The men were driving wedges into the rock and breaking it off in small blocks, which they then proceeded to dress with their chisels. The river was being bridged far above the ford, at a place where it fell into a narrow gully, so that high piers were needed and a great deal of stone to make them up.

“You’re dressing stones, lads,” said Bjartur, proud of the benefit that the State was deriving from the rocks on his property.

“Yes, but we’d rather be undressing the ladies,” they replied.

“Now look here, damn you,” he said, “do you think I’ve walked all this way to swap dirty jokes with you?”

“No, of course not. What’s the use of a dirty joke to you, a weakling who hasn’t had the strength to beget a daughter or two to brighten up the landscape for us?”

“Weakling?” snorted Bjartur. “If you would like to pit your strength against mine, you’d better practise on something tougher than that stuff there. It’s softer than whey cheese.”

“Were you wanting anything?” they inquired.

“It is not yours to ask—on this estate anyway,” he said. “It is mine to ask, yours to answer.”

“Hum, quite the little king, isn’t he?”

“He who is without debt is as good as any king,” replied Bjartur. “And if I take a man into my employment, I pay him at rates as good as the government’s. But while I remember, I don’t suppose any of you fellows could chisel me a headstone?”

“A headstone?” the men asked gravely, for they had an immense respect for sorrow. “That’s really a finer type of work than we’re accustomed to, you know.”

“Oh, it needn’t be anything particularly fine. All I want is something more or less in the shape of a headstone, just for the sake of appearances, something a little thinner at the top than it is at the bottom, you know.”

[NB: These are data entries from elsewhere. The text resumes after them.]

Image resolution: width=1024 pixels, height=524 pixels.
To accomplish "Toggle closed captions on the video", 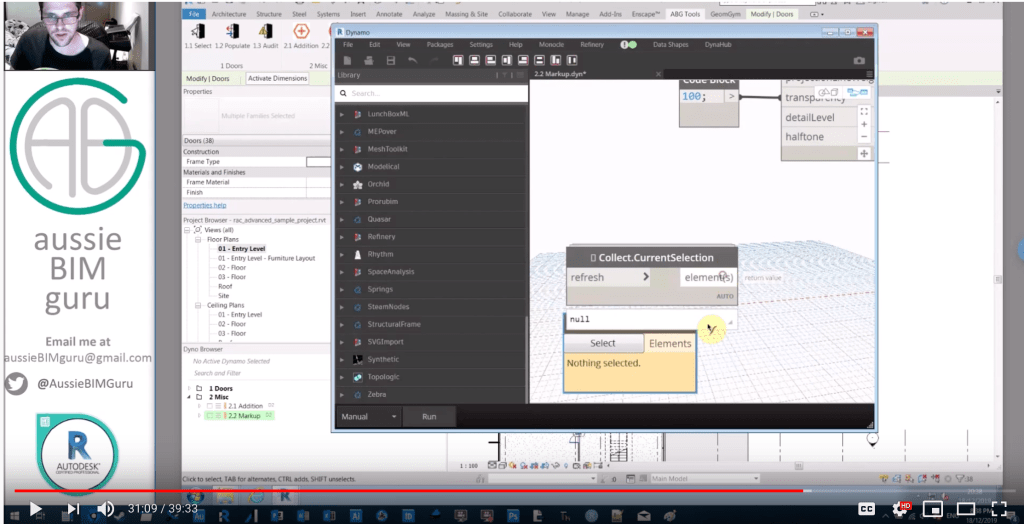I will [x=867, y=508].
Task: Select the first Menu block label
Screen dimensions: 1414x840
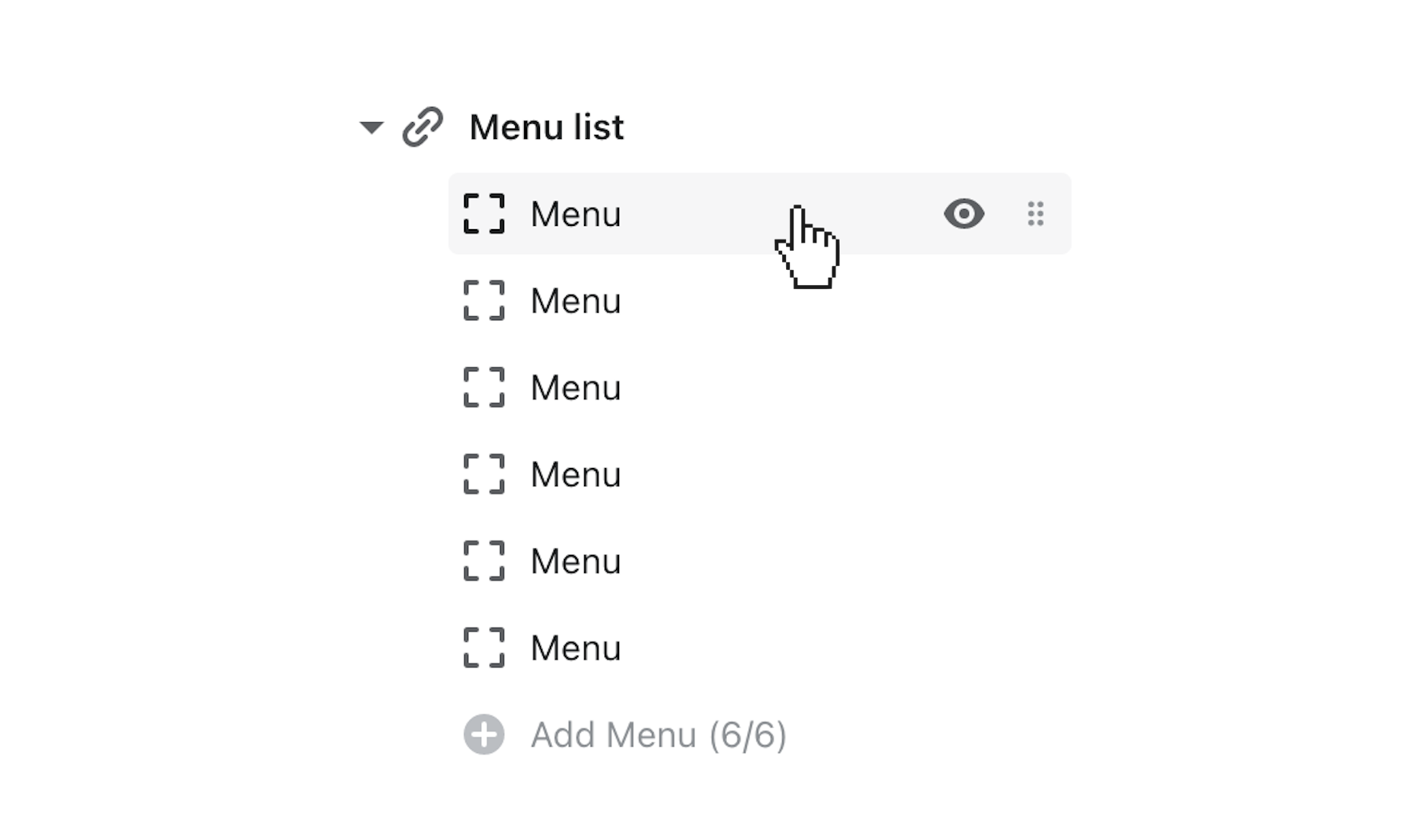Action: (x=575, y=214)
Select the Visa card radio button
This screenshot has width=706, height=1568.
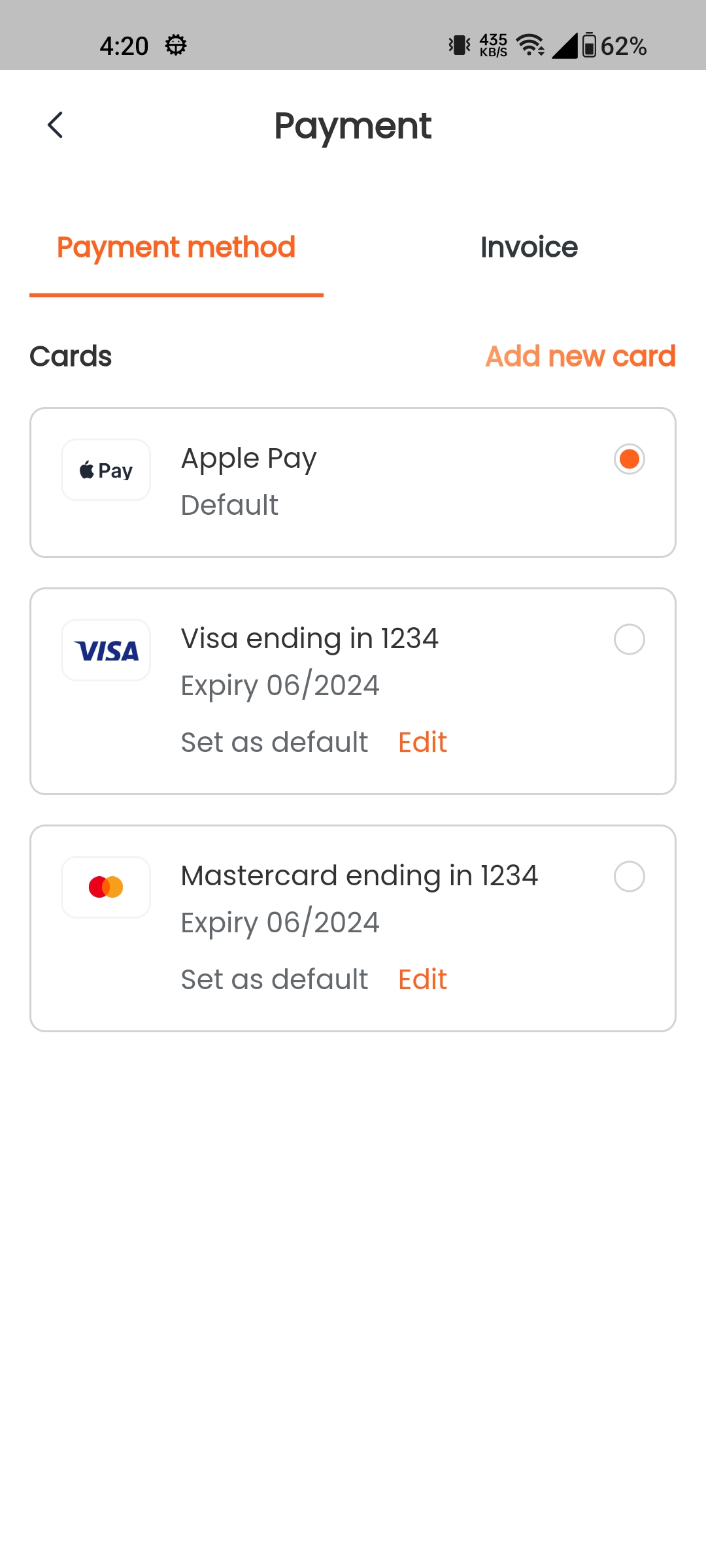(629, 639)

“That goes without saying,” said the men, “but naturally no one takes on such a job unless it’s at overtime rates.”

He said he had never had a reputation for cheese-paring, and least of all in such matters. This they fully understood, the graves of one’s loved ones are holy ground, a man doesn’t count his coppers in such circumstances, they stopped talking filth.

Bargaining then began. Neither party had much experience of such deals, so progress was slow. For some considerable time
they haggled. There was caution on both sides, even courtesy, especially on the part of the stonemasons; but an agreement was reached eventually. Bjartur emphasized repeatedly that fine work was unnecessary. Did he want an inscription? Yes, an inscription. Ah, that made matters complicated, they were by no means expert in the art of lettering.

“Oh, it needn’t be anything very ornamental,” said Bjartur. The initials would do, or the Christian name, together with the name of the person who had the stone raised for her.”

“Is it for your wife?” they asked.

“Oh no,” replied Bjartur, “not exactly. But it is for a woman, though. A woman whom both I and others have wronged for many a long year—perhaps. A man is often unfair in his judgments, and consequently, perhaps, in his deeds. One is afraid of other men’s bread.”

“Is she buried in Rauthsmyri?” they asked.

“In Rauthsmyri? Her?” he repeated, greatly offended. And added, proud of his woman: “No, oh no, she was never very fond of the Rauthsmyrians, or their churchyard either. She lies in my land; she lies, let me tell you, a bare stone’s throw away along the ridge here, on the brink of the gully.”

For a few moments they stared at him in astonishment, uncertain what to make of these tidings, till eventually one of them said: “Surely you don’t mean the old ghoul, do you?” and another: “Are you trying to make fun of us, blast you?”